Privacy Policy

1. Data Controller

The controller responsible for processing your personal data is:

Surfskate Fuerteventura Fuerteventura, Canary Islands, Spain 📧 fuerteventurasurfskate@gmail.com 📞 (+34) 643 186 082 🌐 www.surfskatefuerteventura.com

2. What Data We Collect

When you use our website or contact us, we may process the following personal data:

  • Identification data: first and last name.

  • Contact data: email address, phone number.

  • Communication data: messages sent via the contact form or WhatsApp.

  • Service data: surfskate level, height (when equipment is requested), preferred session schedule.

  • Payment data: information required to process payments (bank transfer, Bizum, Revolut, cash). We do not store complete banking details.

  • Technical data: IP address, browser type, pages visited, time spent on site (via cookies and analytics tools).

3. Purposes and Legal Basis for Processing

Purpose Legal basis Managing class bookings, packs and services Performance of a contract (Art. 6.1.b GDPR) Responding to enquiries and contact messages Legitimate interest (Art. 6.1.f GDPR) Sending service information to existing customers Legitimate interest (Art. 6.1.f GDPR) Sending commercial communications to those who have given consent Consent (Art. 6.1.a GDPR) Compliance with legal and tax obligations Legal obligation (Art. 6.1.c GDPR) Analysing website usage via analytical cookies Consent (Art. 6.1.a GDPR)

4. Data Retention

Personal data will be retained for as long as necessary for the purpose for which it was collected:

  • Customer data: for the duration of the commercial relationship and, afterwards, for the legally required limitation periods (minimum 5 years for tax and contractual obligations).

  • Enquiry data: up to 1 year from the last communication.

  • Marketing data: until the user withdraws their consent.

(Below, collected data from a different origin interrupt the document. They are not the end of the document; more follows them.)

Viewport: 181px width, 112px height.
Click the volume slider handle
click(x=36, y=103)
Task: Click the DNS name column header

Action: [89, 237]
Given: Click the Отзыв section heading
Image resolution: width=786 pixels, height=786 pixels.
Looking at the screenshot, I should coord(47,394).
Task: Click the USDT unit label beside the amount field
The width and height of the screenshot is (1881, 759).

  • Technical data / cookies: as set out in our Cookie Policy.

5. Recipients

Your data will not be shared with third parties except in the following cases:

  • Technology service providers: Squarespace Inc. (web hosting platform, located in the USA, with adequate safeguards via Standard Contractual Clauses); Meta Platforms (Facebook/Instagram); Google (YouTube, Google Maps). These transfers are carried out under the guarantees established in Chapter V of the GDPR.

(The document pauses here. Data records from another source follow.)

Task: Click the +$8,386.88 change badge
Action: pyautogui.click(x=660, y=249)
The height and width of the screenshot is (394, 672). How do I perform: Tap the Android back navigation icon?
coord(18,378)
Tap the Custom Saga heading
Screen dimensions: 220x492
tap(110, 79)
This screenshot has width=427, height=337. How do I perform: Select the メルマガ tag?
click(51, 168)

  • Legal obligation: when required by law or competent authorities.

  • Payment processors: Bizum (Redsys), Revolut Ltd.; only the data strictly necessary to process the payment.

We do not sell or rent your personal data to third parties for commercial purposes.

6. International Transfers

Some of our service providers (Squarespace, Meta, Google) are located outside the European Economic Area (EEA), primarily in the USA. In such cases, we ensure that appropriate safeguards are in place, such as Standard Contractual Clauses (SCCs) approved by the European Commission or the EU–US Data Privacy Framework.

7. Your Rights

Under the GDPR, you have the right to:

  • Access: obtain confirmation of whether we are processing your data and access it.

  • Rectification: correct inaccurate or incomplete data.

  • Erasure ("right to be forgotten"): request deletion of your data when it is no longer necessary.

  • Restriction of processing: request that we suspend use of your data.

  • Data portability: receive your data in a structured, commonly used format.

  • Objection: object to processing based on legitimate interest or for direct marketing purposes.

  • Withdraw consent at any time, without affecting the lawfulness of processing carried out prior to withdrawal.

To exercise your rights, please write to us at fuerteventurasurfskate@gmail.com, stating your name, the right you wish to exercise, and attaching a copy of your identity document.

You also have the right to lodge a complaint with the Spanish Data Protection Authority (AEPD): www.aepd.es — or with the supervisory authority of your country of residence within the EU.

8. Security

We apply appropriate technical and organisational measures to protect your personal data against unauthorised access, loss, destruction or alteration, including the use of encrypted connections (HTTPS) and restricted access to personal information.

9. Minors

Our services are intended for individuals aged 16 and over. We do not knowingly collect personal data from children under 16 without verifiable parental or guardian consent. If we become aware that we have collected data from a minor without adequate consent, we will delete it immediately.

10. Changes to This Policy

We reserve the right to update this Privacy Policy. Any changes will be published on this page with the updated date. We recommend reviewing it periodically.

This policy has been drafted in accordance with Regulation (EU) 2016/679 (GDPR), Spanish Organic Law 3/2018 on Personal Data Protection and Digital Rights Guarantee (LOPDGDD), and Law 34/2002 on Information Society Services (LSSI).